I Am Legend by Richard Matheson
I Am Legend is a 1954 novel that defined the concepts of global plague and post-apocalyptic fiction, and this novel’s particular plague has wiped out untold numbers of people and turned the rest into vampires.
One man survives, locked away in his LA home. And over the course of the novel, he, the last human in a society of vampires, becomes the titular legend. He is now the vampire in a society that has normalised vampirism.
This is a clever inversion of vampire mythology. In a world where every surviving person is now a vampire, the one human is, himself, the vampire; the legend; the other.
Of all the post-apocalyptic novels here, I Am Legend is one of the most wholly unique, while also wonderfully adhering to the traditions of vampire lore: blood-sucking, garlic, and crucifixes.
The Wall by Marlen Haushofer
Translated from the German by Shaun Whiteside
Originally published in Germany, The Wall stands as a meditation on isolation, humanity, and the practicalities of self-sufficient survival.
Our protagonist, an unnamed middle-aged woman on holiday at a remote hunting lodge in Austria, awakens one day to find that her two companions have disappeared and that she is alone.
Completely alone, it seems, as she appears to be trapped in her environment by an invisible wall of unknown origin.
The Wall follows the woman’s trials and troubles as she adjusts to solitude and learns to make the most of the land she has been left seemingly in charge of.
As she gradually begins to forget arbitrary concepts, such as the taste of sugar or the use of her own name, she is left wondering if she will ever meet another human being again.

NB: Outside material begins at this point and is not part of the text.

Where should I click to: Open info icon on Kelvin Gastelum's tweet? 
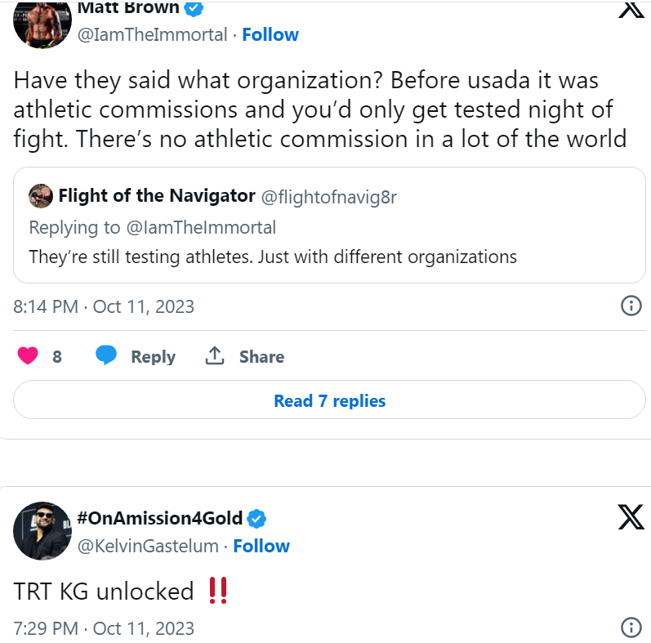pos(631,627)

Moon of the Crusted Snow by Waubgeshig Rice
When infrastructure falls to pieces and resources run out, will your society endure? This is the subject of Moon of the Crusted Snow, as we follow a small northern Anishinaabe community through times of strife and hardship.
When food reserves become scarce, and community members struggle to maintain order, outsiders from the south begin to arrive; refugees from their own defunct nation.

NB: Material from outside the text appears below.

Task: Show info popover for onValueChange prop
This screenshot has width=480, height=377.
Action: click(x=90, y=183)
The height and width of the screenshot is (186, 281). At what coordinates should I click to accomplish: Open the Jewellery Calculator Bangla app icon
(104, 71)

With more people come more problems, and soon the former leaders are replaced by the newcomers. But the tensions, and the death toll, keep rising.
Will those frustrated by mounting chaos be able to take control and return to tradition, turning the tide for the better? As one society dies, another takes its place.
War with the Newts by Karel Čapek
Translated from the Czech by M and R. Weatherall
War with the Newts is a dark satire that sends up the political ideologies and practises present in the pre-war Europe of 1936, and is considered by many to be classic work of science fiction and dystopia.
On a small island near Sumatra, mankind discovers a species of giant, intelligent Newts (sometimes translated as Salamanders), and begins to exploit and manipulate them for the benefit of humanity.
However, over time the Newts learn and progress to such an extent that they begin to rival the humans’ place at the top of the animal kingdom.
Told at times in the style of an anthropological study, all of society’s many aspects are up for ridicule here, and Čapek pulls no punches with fascism, journalism, capitalism and even Hollywood all in the firing line.
The novel was blacklisted by the Nazis in 1940 in Germany.
The Blood of Angels by Johanna Sinisalo
Translated from the Finnish by Lola Rogers
Technically not post-apocalyptic, however, the world that unfolds in The Blood of Angels is certainly on the brink of total collapse. Why?
Because all the bees are disappearing. Some are dying, typically the queens, but whole colonies of bees are simply vanishing into thin air.
Crops can no longer be effectively pollinated and most country’s crops are in decline. Only the essentials are available, while the world fights over resources.
In remote Finland, which has yet to be hit by the crisis, beekeeper Orvo, discovers that his hives are suffering from colony collapse. At the same time, he is reeling from another unfathomable personal tragedy.
Told in alternating perspectives between Orvo and his son’s eco-blog, The Blood of Angels explores the themes of social responsibility and grief.
It also veers into sci-fi when Orvo makes an incredible discovery about the disappearances.